• Input for this task:
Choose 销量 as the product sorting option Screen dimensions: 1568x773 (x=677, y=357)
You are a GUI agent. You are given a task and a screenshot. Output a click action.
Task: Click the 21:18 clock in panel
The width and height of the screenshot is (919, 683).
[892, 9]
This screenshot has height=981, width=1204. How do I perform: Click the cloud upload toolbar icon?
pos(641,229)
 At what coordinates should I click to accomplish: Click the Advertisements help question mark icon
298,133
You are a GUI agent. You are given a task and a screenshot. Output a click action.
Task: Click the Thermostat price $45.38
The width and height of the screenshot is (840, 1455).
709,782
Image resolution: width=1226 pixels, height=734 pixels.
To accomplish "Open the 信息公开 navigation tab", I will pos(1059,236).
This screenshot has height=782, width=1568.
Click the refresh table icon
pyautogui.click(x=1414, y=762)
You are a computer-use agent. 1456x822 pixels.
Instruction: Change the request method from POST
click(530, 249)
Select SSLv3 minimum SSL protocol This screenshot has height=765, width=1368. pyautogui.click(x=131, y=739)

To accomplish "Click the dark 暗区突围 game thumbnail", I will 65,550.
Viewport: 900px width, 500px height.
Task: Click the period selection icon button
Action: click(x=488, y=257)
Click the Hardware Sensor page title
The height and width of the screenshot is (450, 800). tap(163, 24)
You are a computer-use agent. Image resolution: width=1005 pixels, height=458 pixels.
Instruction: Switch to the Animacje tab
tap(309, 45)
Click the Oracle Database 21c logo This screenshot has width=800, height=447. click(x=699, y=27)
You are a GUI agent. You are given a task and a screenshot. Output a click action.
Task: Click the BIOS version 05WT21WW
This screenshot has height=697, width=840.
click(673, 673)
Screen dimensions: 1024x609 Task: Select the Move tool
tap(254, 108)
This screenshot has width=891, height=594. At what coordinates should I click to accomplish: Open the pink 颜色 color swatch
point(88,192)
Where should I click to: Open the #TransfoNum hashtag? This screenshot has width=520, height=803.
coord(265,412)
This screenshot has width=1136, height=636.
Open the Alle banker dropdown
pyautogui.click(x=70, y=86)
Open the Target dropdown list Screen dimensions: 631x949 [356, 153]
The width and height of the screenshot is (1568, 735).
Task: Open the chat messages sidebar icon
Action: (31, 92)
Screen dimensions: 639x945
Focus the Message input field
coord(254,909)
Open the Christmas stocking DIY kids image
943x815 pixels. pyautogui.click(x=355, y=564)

• Work to do: Rewrite the listing with "GUI agent" changed to "UI automation agent" and every other line left as is.

• Final answer:
Choose 销量 as the product sorting option Screen dimensions: 1568x773 (x=677, y=357)
You are a UI automation agent. You are given a task and a screenshot. Output a click action.
Task: Click the 21:18 clock in panel
The width and height of the screenshot is (919, 683).
[892, 9]
This screenshot has height=981, width=1204. How do I perform: Click the cloud upload toolbar icon?
pos(641,229)
 At what coordinates should I click to accomplish: Click the Advertisements help question mark icon
298,133
You are a UI automation agent. You are given a task and a screenshot. Output a click action.
Task: Click the Thermostat price $45.38
The width and height of the screenshot is (840, 1455).
709,782
Image resolution: width=1226 pixels, height=734 pixels.
To accomplish "Open the 信息公开 navigation tab", I will pos(1059,236).
This screenshot has height=782, width=1568.
Click the refresh table icon
pyautogui.click(x=1414, y=762)
You are a computer-use agent. 1456x822 pixels.
Instruction: Change the request method from POST
click(530, 249)
Select SSLv3 minimum SSL protocol This screenshot has height=765, width=1368. pyautogui.click(x=131, y=739)

To accomplish "Click the dark 暗区突围 game thumbnail", I will 65,550.
Viewport: 900px width, 500px height.
Task: Click the period selection icon button
Action: click(x=488, y=257)
Click the Hardware Sensor page title
The height and width of the screenshot is (450, 800). tap(163, 24)
You are a computer-use agent. Image resolution: width=1005 pixels, height=458 pixels.
Instruction: Switch to the Animacje tab
tap(309, 45)
Click the Oracle Database 21c logo This screenshot has width=800, height=447. click(x=699, y=27)
You are a UI automation agent. You are given a task and a screenshot. Output a click action.
Task: Click the BIOS version 05WT21WW
This screenshot has height=697, width=840.
click(673, 673)
Screen dimensions: 1024x609 Task: Select the Move tool
tap(254, 108)
This screenshot has width=891, height=594. At what coordinates should I click to accomplish: Open the pink 颜色 color swatch
point(88,192)
Where should I click to: Open the #TransfoNum hashtag? This screenshot has width=520, height=803.
coord(265,412)
This screenshot has width=1136, height=636.
Open the Alle banker dropdown
pyautogui.click(x=70, y=86)
Open the Target dropdown list Screen dimensions: 631x949 [356, 153]
The width and height of the screenshot is (1568, 735).
Task: Open the chat messages sidebar icon
Action: (31, 92)
Screen dimensions: 639x945
Focus the Message input field
coord(254,909)
Open the Christmas stocking DIY kids image
943x815 pixels. pyautogui.click(x=355, y=564)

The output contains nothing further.